WINSTON-SALEM, N.C. – Scientists have discovered a new source of stems cells and have used them to create muscle, bone, fat, blood vessel, nerve and liver cells in the laboratory. The first report showing the isolation of broad potential stem cells from the amniotic fluid that surrounds developing embryos was published today in Nature Biotechnology.
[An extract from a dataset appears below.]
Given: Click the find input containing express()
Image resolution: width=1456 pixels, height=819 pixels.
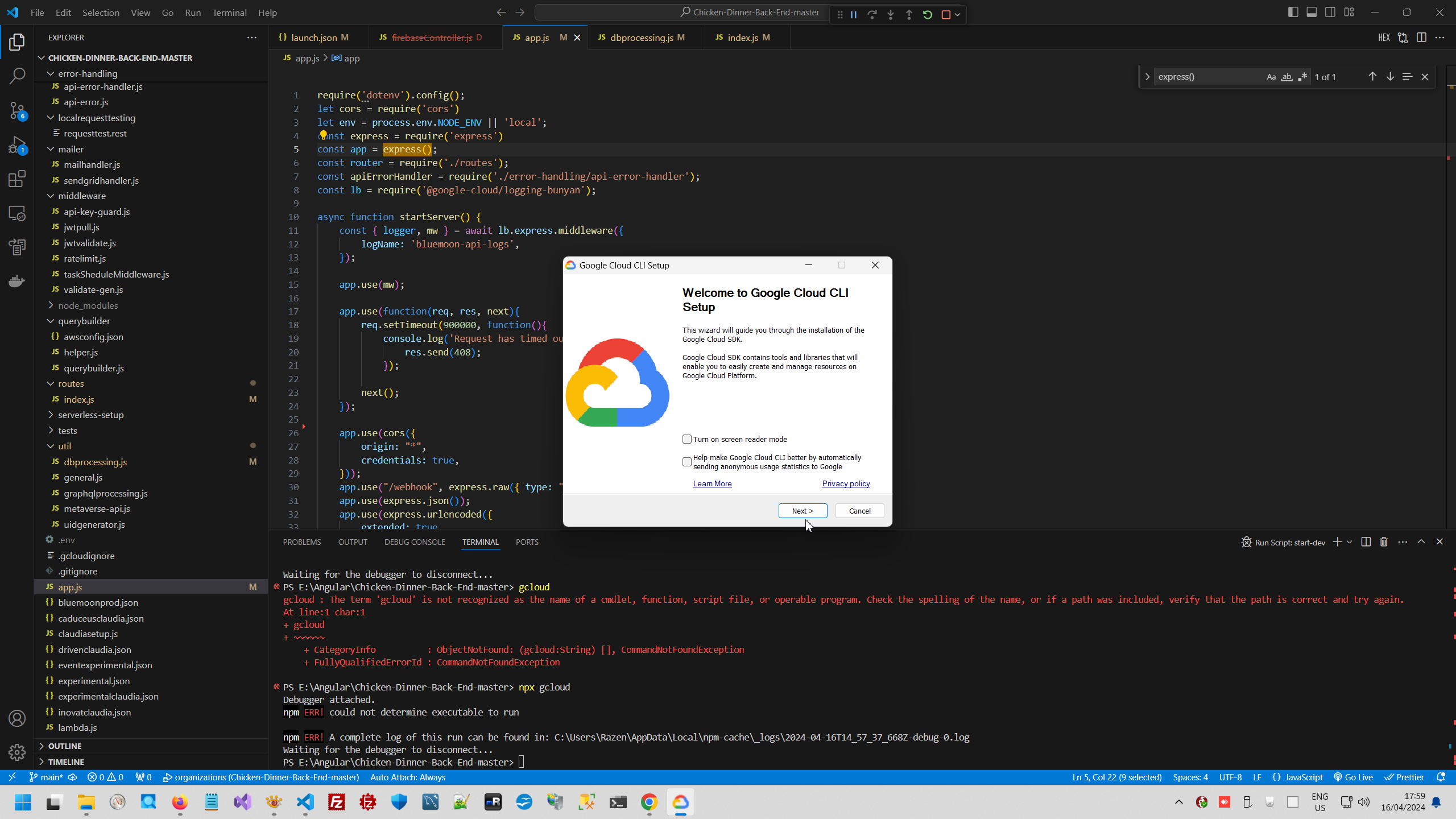Looking at the screenshot, I should pyautogui.click(x=1206, y=77).
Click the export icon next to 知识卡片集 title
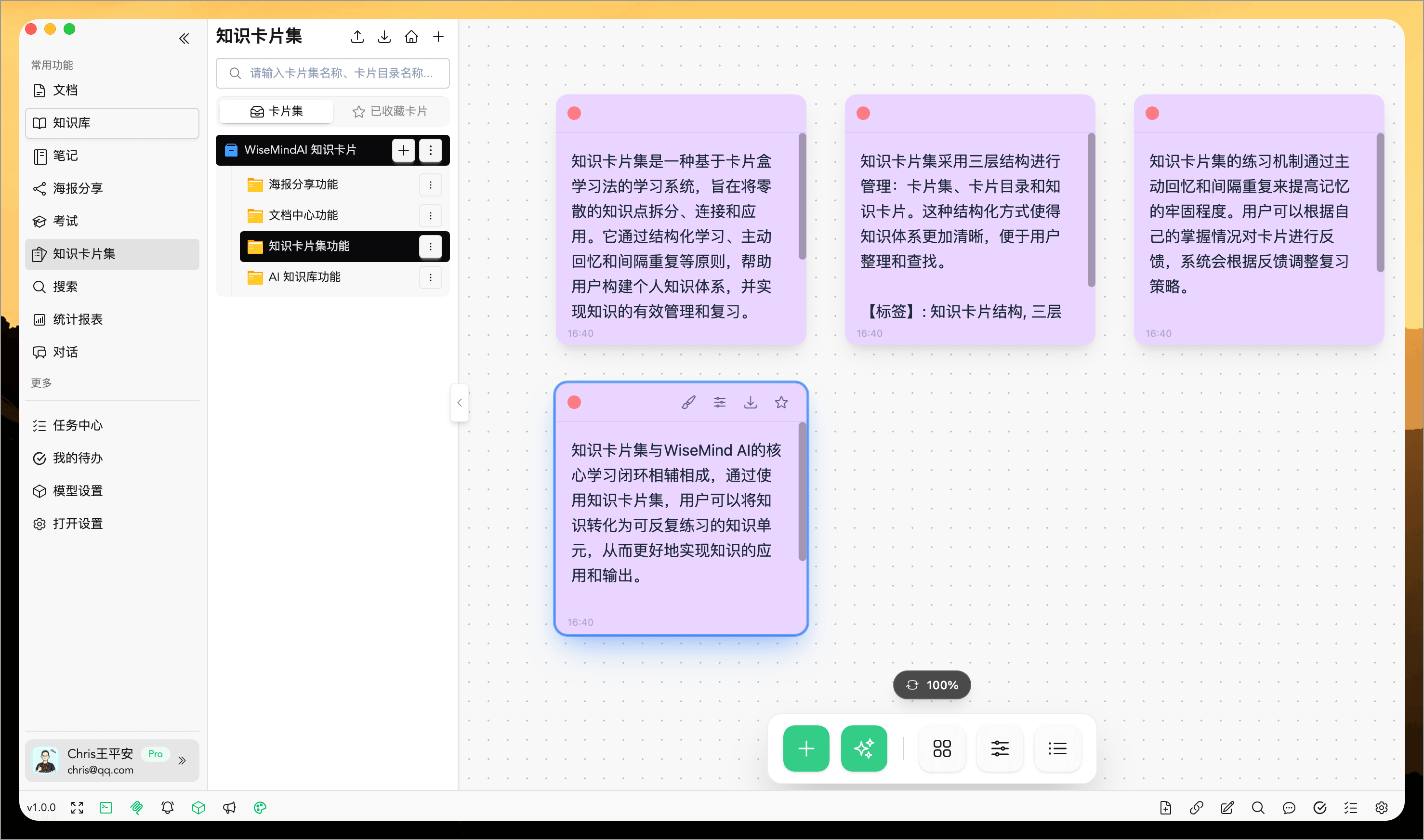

“Our hope is that these cells will provide a valuable resource for tissue repair and for engineered organs as well,” said Anthony Atala, M.D., senior researcher and director of the Institute for Regenerative Medicine at Wake Forest University School of Medicine.

Atala announced the breakthrough with colleagues from Wake Forest University School of Medicine and Harvard Medical School.

“It has been known for decades that both the placenta and amniotic fluid contain multiple progenitor cell types from the developing embryo, including fat, bone, and muscle,” said Atala. “We asked the question, ‘Is there a possibility that within this cell population we can capture true stem cells?’ The answer is yes.”

Atala and colleagues discovered a small number of stem cells in amniotic fluid – estimated at 1 percent – that can give rise to many of the specialized cell types found in the human body. The scientists believe the newly discovered stem cells, which they have named amniotic fluid-derived stem (AFS) cells, may represent an intermediate stage between embryonic stem cells and adult stem cells. They have markers consistent with both cell types.

“It took this long to verify that we had a true stem cell,” said Atala, who began the work seven years ago. “These cells are capable of extensive self-renewal, a defining property of stem cells. They also can be used to produce a broad range of cells that may be valuable for therapy."

An advantage of the AFS cells for potential medical applications is their ready availability. The report describes how the cells were harvested from backup amniotic fluid specimens obtained for amniocentesis, a procedure that examines cells in this fluid for prenatal diagnosis of certain genetic disorders. Similar stem cells were isolated from “afterbirth,” the placenta and other membranes that are expelled after delivery.

Atala said a bank with 100,000 specimens theoretically could supply 99 percent of the U.S. population with perfect genetic matches for transplantation. There are more than 4 million live births each year in the United States.

In addition to being easily obtainable, the AFS cells can be grown in large quantities because they typically double every 36 hours. They also do not require guidance from other cells (termed “feeders”) and they do not produce tumors, which can occur with certain other types of stem cells. The scientists noted that specialized cells generated from the AFS cells included all three classes of cells found in the developing embryo - termed ectoderm, mesoderm, and endoderm. In their high degree of flexibility and growth potential, the AFS cells resemble human embryonic stem cells, which are believed capable of generating every type of adult cell.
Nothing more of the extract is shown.